YOUR INSTRUCTIONS: Could you reproduce the part of the data that opens with the line containing "You are a GUI" and closes with the line containing "Task: Click on", swapping "Output" for "Return" and leaving everything else unchanged?

DATA FOR THIS TASK:

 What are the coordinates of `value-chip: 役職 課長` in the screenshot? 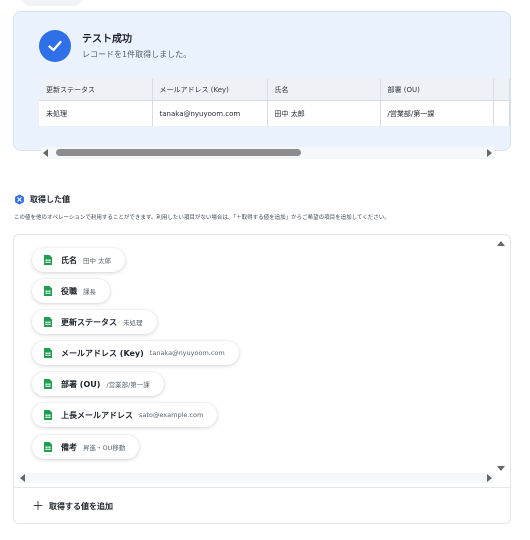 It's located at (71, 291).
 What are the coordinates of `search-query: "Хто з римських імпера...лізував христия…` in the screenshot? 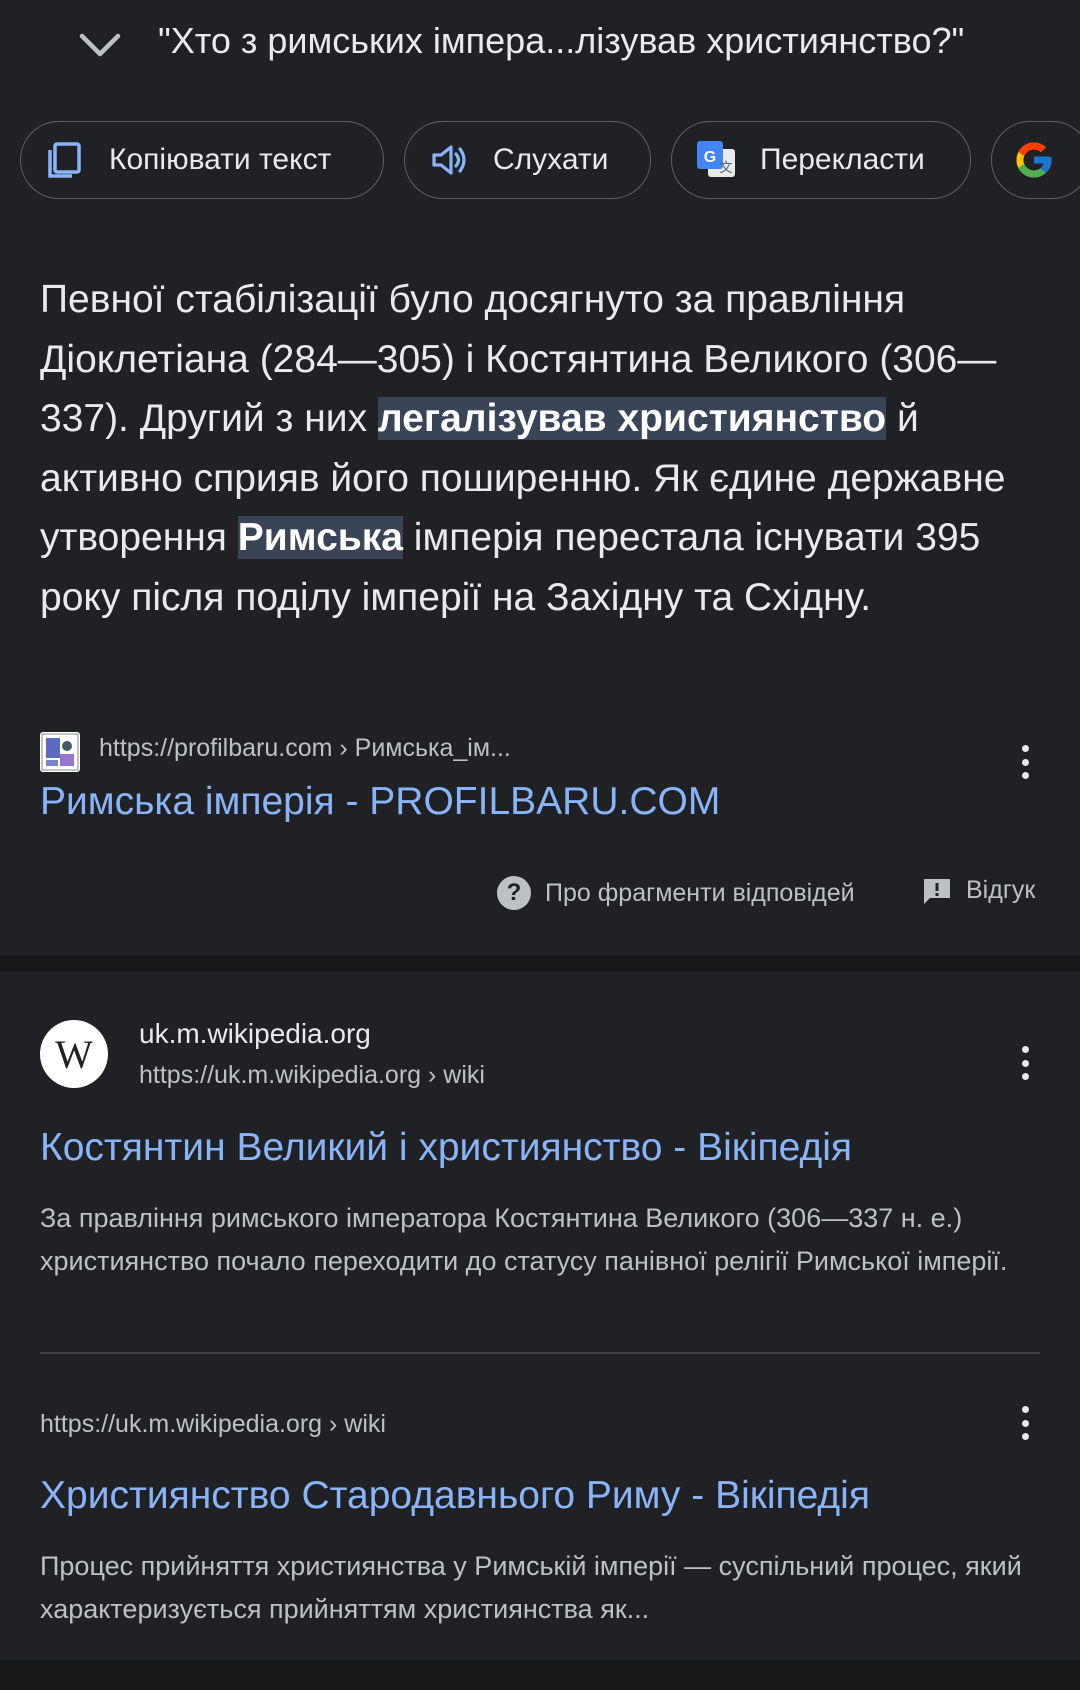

--

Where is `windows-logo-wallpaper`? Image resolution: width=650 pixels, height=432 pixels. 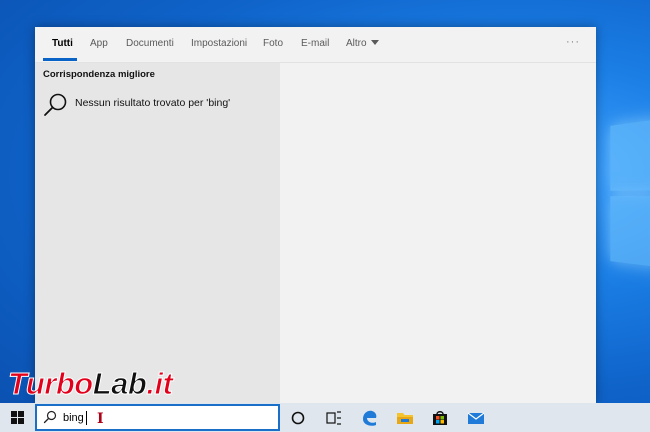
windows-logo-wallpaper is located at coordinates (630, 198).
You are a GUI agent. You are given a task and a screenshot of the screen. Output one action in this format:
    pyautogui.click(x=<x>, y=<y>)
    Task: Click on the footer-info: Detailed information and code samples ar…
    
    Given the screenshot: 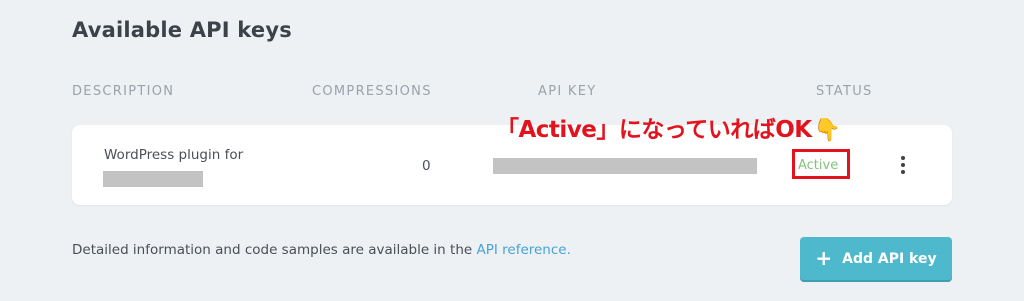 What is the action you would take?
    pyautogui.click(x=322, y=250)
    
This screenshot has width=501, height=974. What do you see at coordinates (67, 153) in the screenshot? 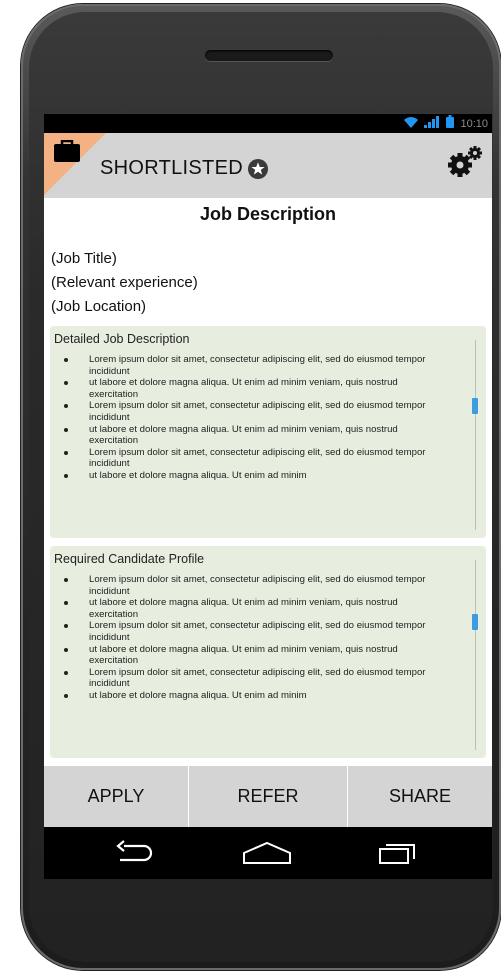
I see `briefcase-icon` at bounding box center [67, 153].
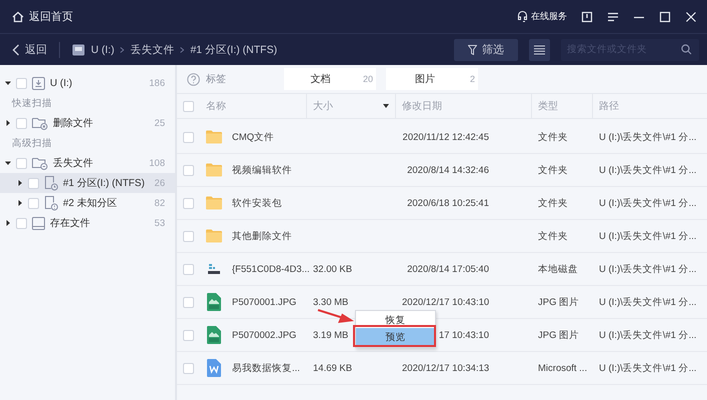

WRITTEN ANSWER:
You are a GUI agent. You are given a task and a screenshot of the screen. Return one action in this format:
    pyautogui.click(x=<x>, y=<y>)
    Task: Click on the footer-info: Detailed information and code samples ar…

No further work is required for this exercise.